Task => From the records that follow, return exactly the lines beginning at the one that contains "Image resolution: width=1568" and ending at the one that contains "Task: Retweet the tweet with 17K retweets", pictures left out.

[Data for this task Boundary: Start]

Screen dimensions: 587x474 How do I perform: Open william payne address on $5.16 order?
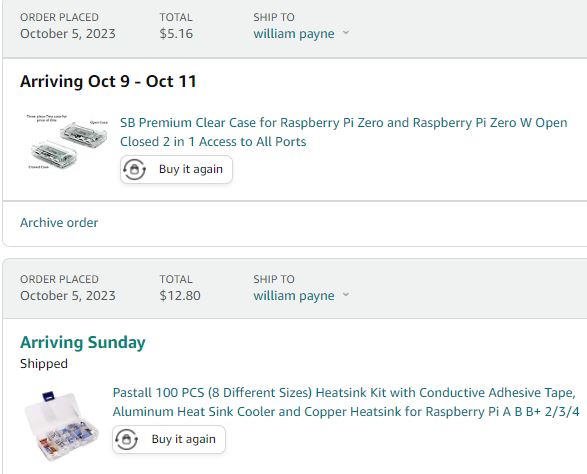point(294,34)
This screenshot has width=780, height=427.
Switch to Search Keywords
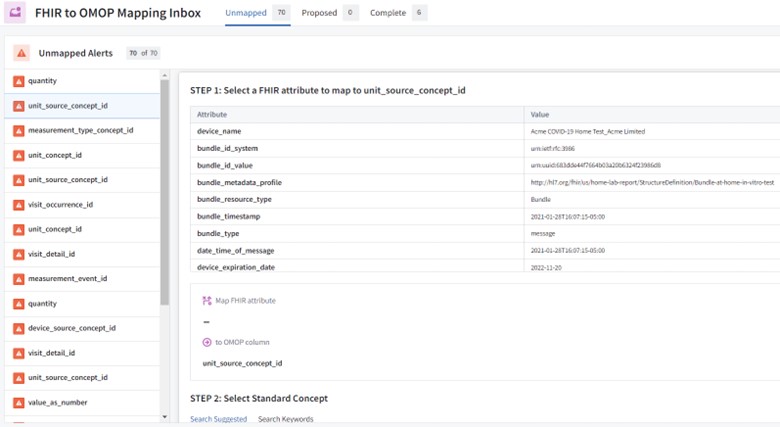coord(285,419)
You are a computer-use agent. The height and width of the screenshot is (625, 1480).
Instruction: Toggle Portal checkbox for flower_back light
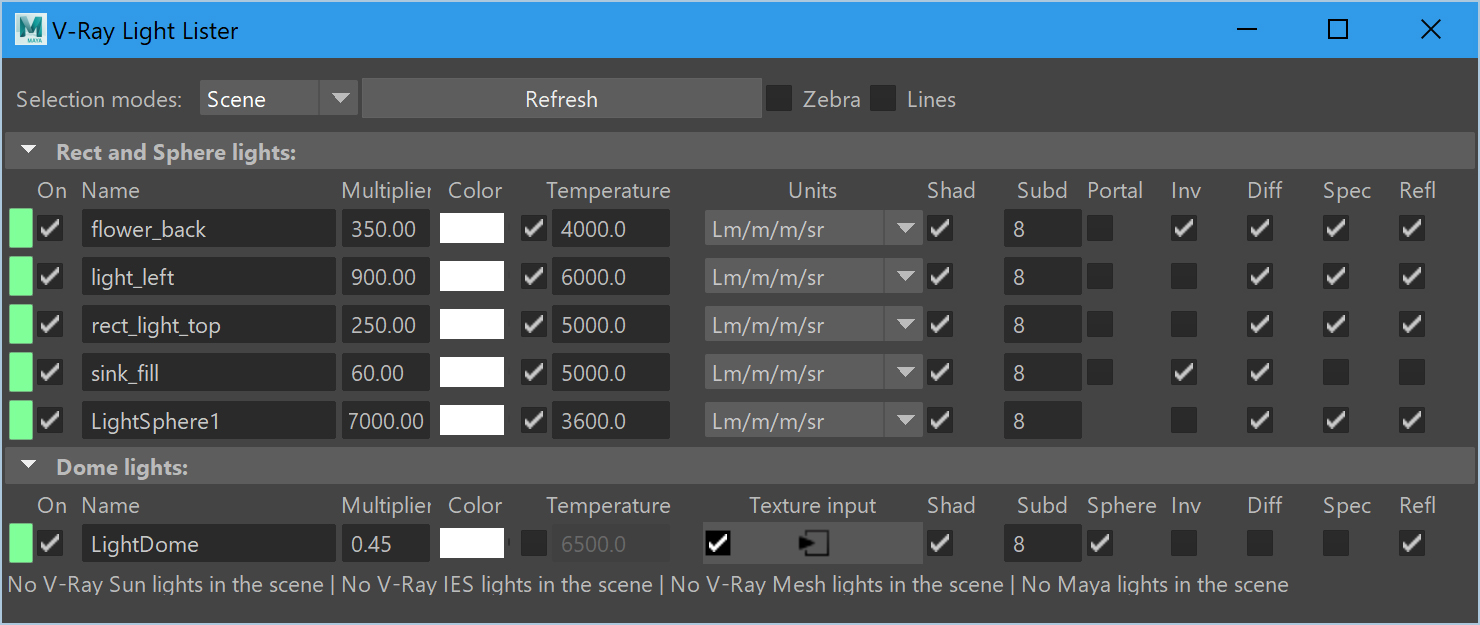pyautogui.click(x=1100, y=229)
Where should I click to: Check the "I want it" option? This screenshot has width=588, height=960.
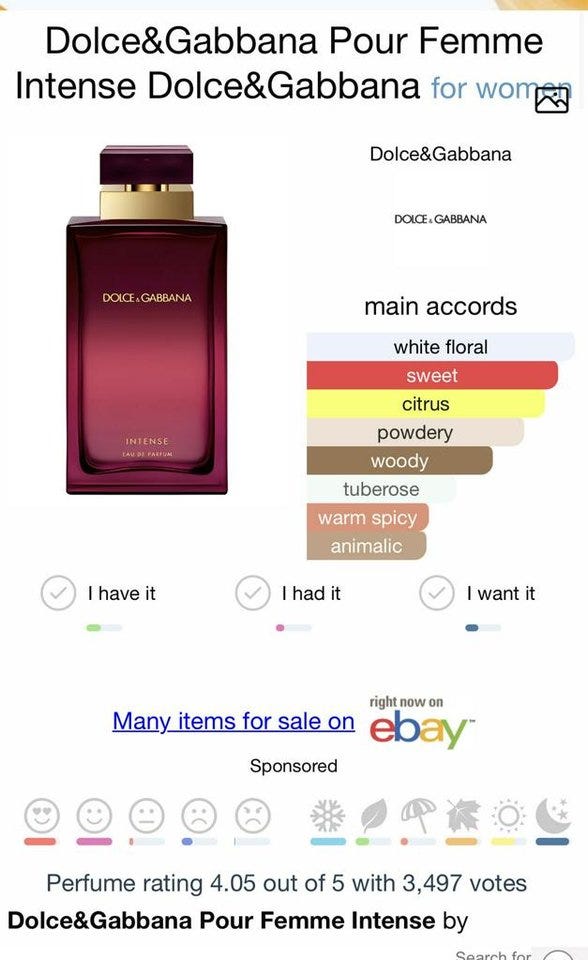coord(477,593)
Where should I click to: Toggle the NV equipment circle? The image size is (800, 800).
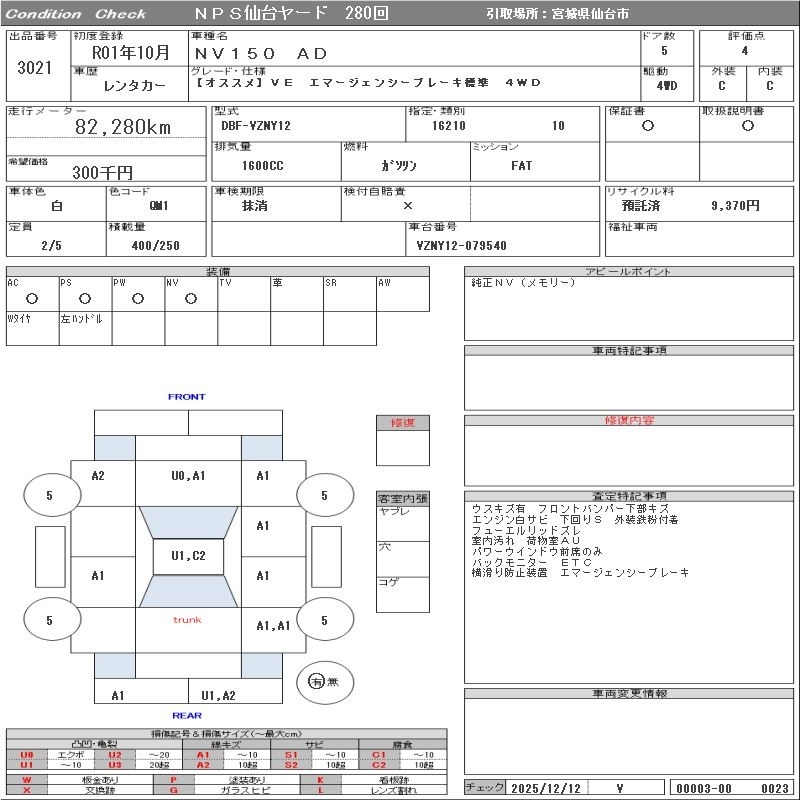[x=190, y=298]
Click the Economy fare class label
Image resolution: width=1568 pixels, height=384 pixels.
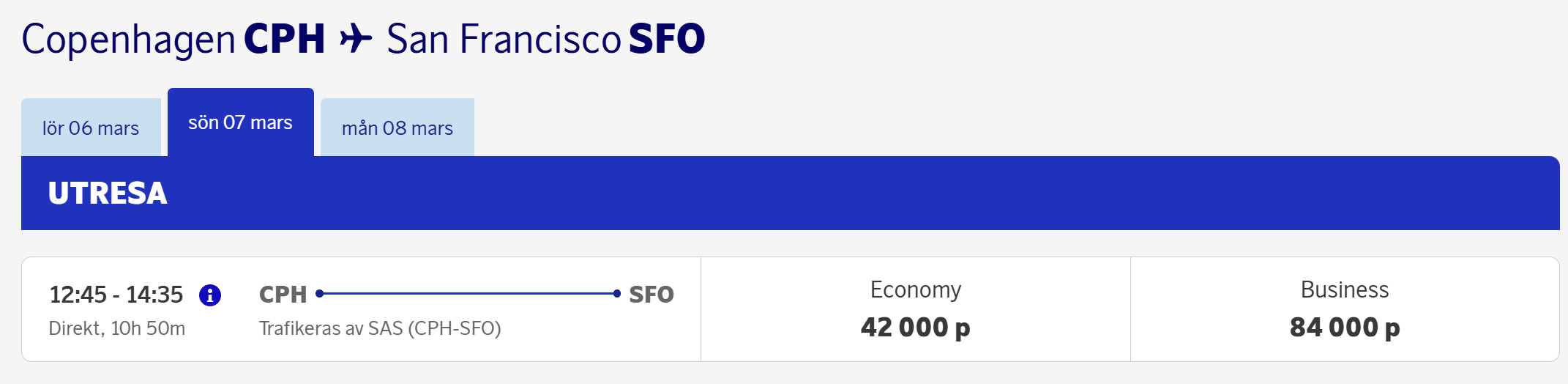coord(916,289)
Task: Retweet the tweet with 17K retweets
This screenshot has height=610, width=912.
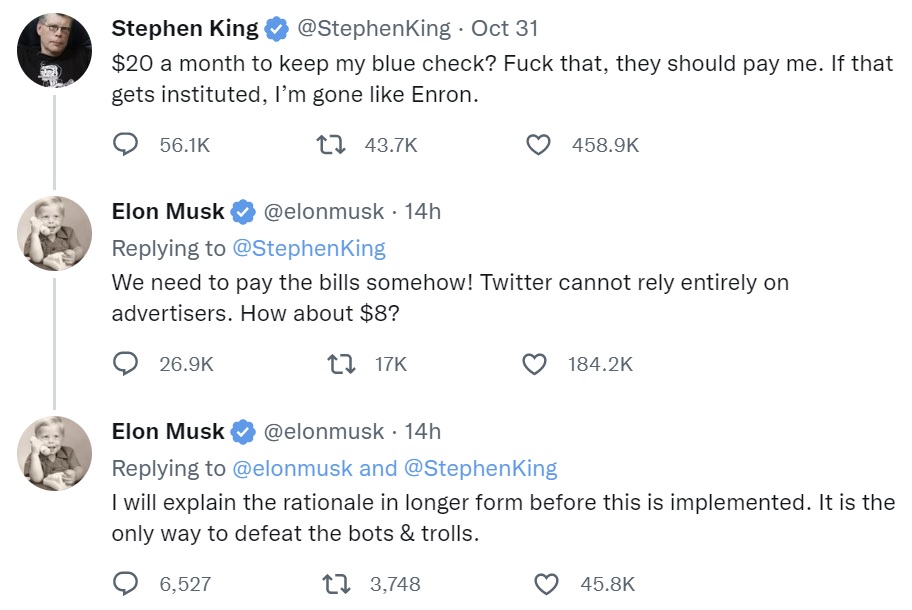Action: pyautogui.click(x=341, y=364)
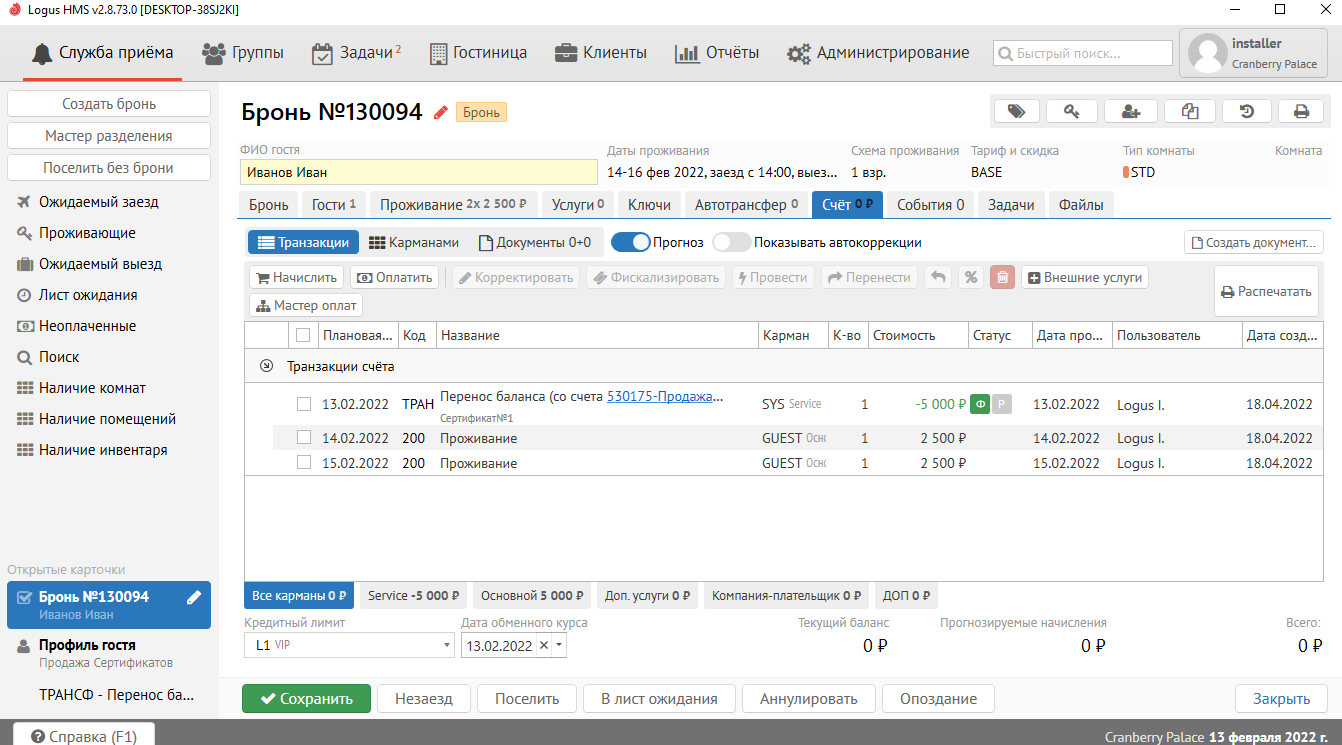1342x745 pixels.
Task: Switch to the Услуги tab
Action: pyautogui.click(x=578, y=205)
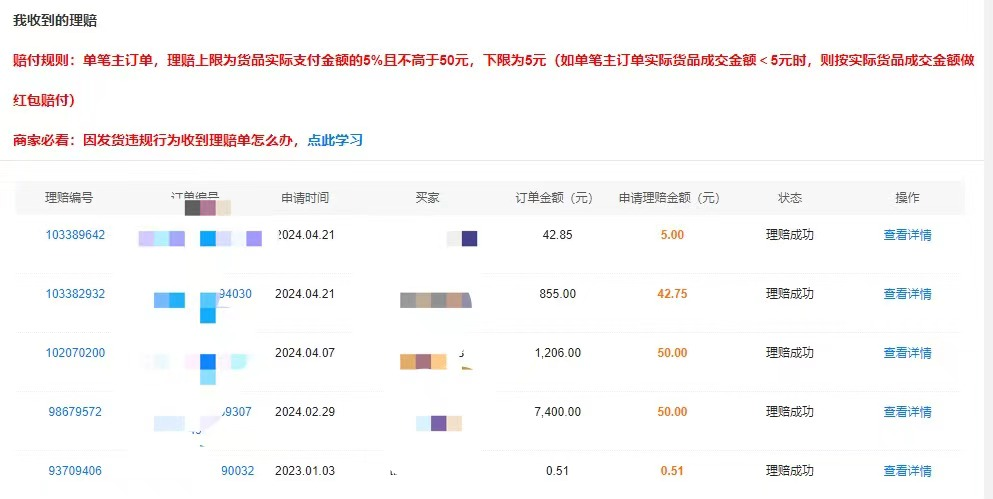
Task: Click the 申请时间 column header
Action: point(305,198)
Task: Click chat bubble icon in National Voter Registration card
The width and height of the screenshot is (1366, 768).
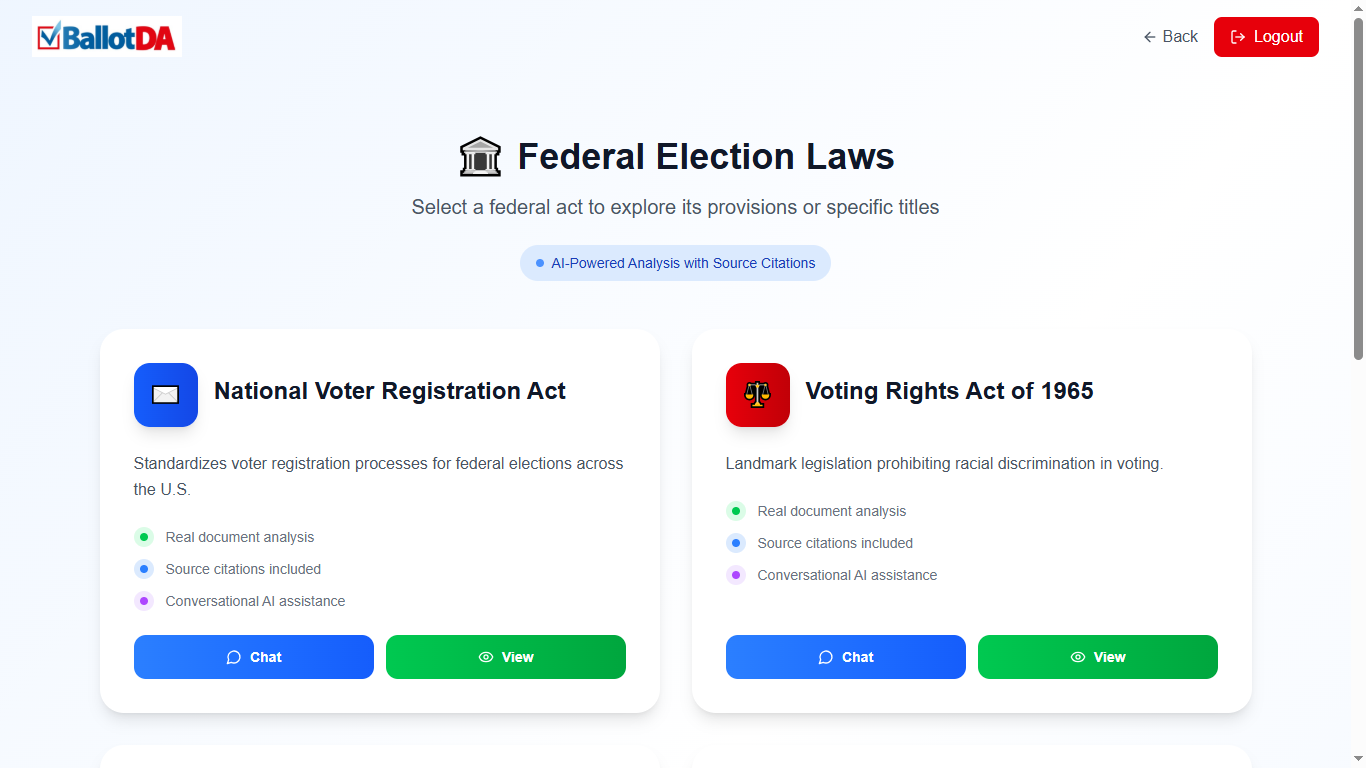Action: [x=234, y=657]
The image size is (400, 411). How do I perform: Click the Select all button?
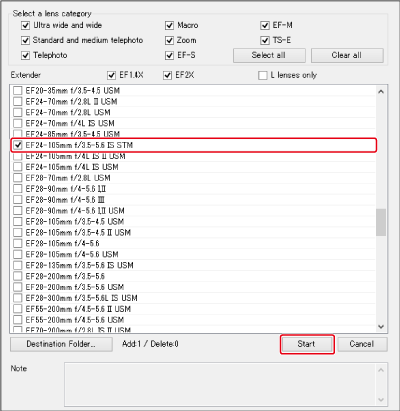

[Data for this task Boundary: End]

Answer box =>
Image resolution: width=1568 pixels, height=384 pixels.
coord(916,289)
Task: Retweet the tweet with 17K retweets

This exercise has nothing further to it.